Employer-specific work permits and open work permits are the two categories of work licenses issued in Canada.

 

Employer-Specific Work Permit

The following are some of the conditions of an employer-specific work permit:

  • Employer’s name,
  • What is the maximum amount of time an applicant can work?
  • The place where a candidate works.

Before applying for an employer-specific work permit, candidates must have a positive (LMIA) or a job offer from their company.

 

Open Work Permit

An open work permit permits you to work for any employer in Canada, but it’s only given out in certain situations.

 

Temporary Foreign Workers

The TFWP is designed to assist Canadian firms in recruiting foreign employees in times of labor shortage.

High-skilled workers, low-skilled workers, the Seasonal Agricultural Worker Program, and the Live-In Caregiver Program are the four streams of the TFWP.

Under the TFWP, foreign employees must obtain a job offer and a work permit before arriving in Canada.

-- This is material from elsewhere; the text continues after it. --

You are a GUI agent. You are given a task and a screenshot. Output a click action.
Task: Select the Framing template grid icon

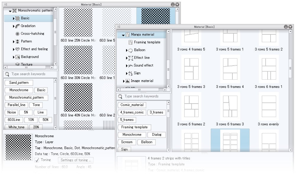(131, 42)
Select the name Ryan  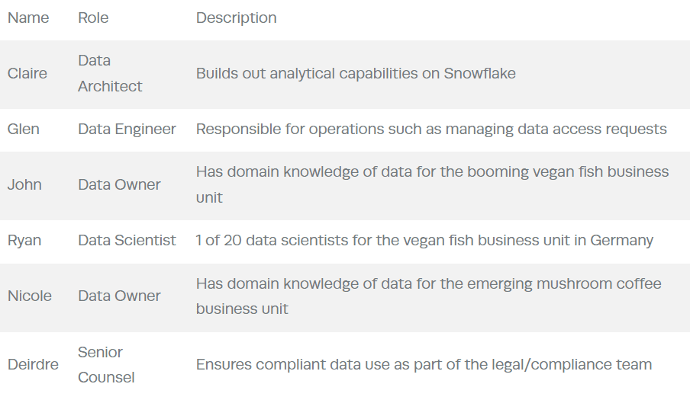[24, 241]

IRCC collaborates with Employment and Social Development Canada (ESDC) under the LMIA to guarantee that foreign workers do not take employment that are available to Canadian citizens or permanent residents.

Parents and Grandparents Super Visa

Parents and grandparents of Canadian citizens and permanent residents who want to visit their close family can apply for Super Visas, which are extended visitors’ visas.

The multiple entry Super Visa has a maximum validity of ten years, or until the applicant’s passport expires, whichever comes first. Super Visa holders can stay in Canada for up to two years during that time. An ordinary visitor visa, on the other hand, is usually valid only for six months.

 

The Super Visa program can be advantageous even for people who are nationals of visa-exempt nations.

People from visa-exempt nations are usually allowed to visit Canada for six months without needing to obtain a visitor visa. A parent or grandparent of a Canadian citizen or permanent resident who is a national of a visa-exempt country can apply for a Letter of Introduction from outside of Canada and present it to a border officer when they arrive in Canada under the Super Visa program. When a Letter of Introduction is applied, a Canadian border official will usually allow the person to enter Canada for two years.

 

Eligibility

This visa must be applied at a visa office outside of Canada.

To begin, the applicant must meet the requirements for a standard visitor visa. This means that, in addition to being in good health and possessing a valid travel document, the applicant must demonstrate to a Canadian immigration official that they will voluntarily leave the country at the end of their authorized stay, that they have satisfying ties to their home country, such as a job, family, or property, and that they have enough amount of money to support them for the duration of their stay.

 

In addition, the individual applicant must meet the following requirements:

  • They must demonstrate that they are the parent or grandparent of a Canadian citizen or permanent resident.
  • Obtain medical insurance from a Canadian insurance carrier with a minimum coverage of $100,000 for health treatment, hospitalization, and repatriation that is valid for at least one year.
  • A medical examination is required.

 

The applicant’s family members in Canada have to:

  • Demonstrate that they are a citizen or permanent resident of Canada;
  • A letter of invitation should be sent to the applicant. This is a letter that includes details on the applicant’s upcoming visit, as well as the occupation and economic situation of the child or grandchild in Canada. Most essential, this letter must include a written and signed commitment of financial support for the applicant during their stay.
  • Demonstrate that their income is more than a set minimum.

 

It’s worth noting that holders of a Parent and Grandparent Super Visa have the same rights and limits as regular tourist visa holders, which means they can’t work or study in Canada.

It’s also worth noting that a Super Visa can be obtained even if a permanent residency application is still ongoing.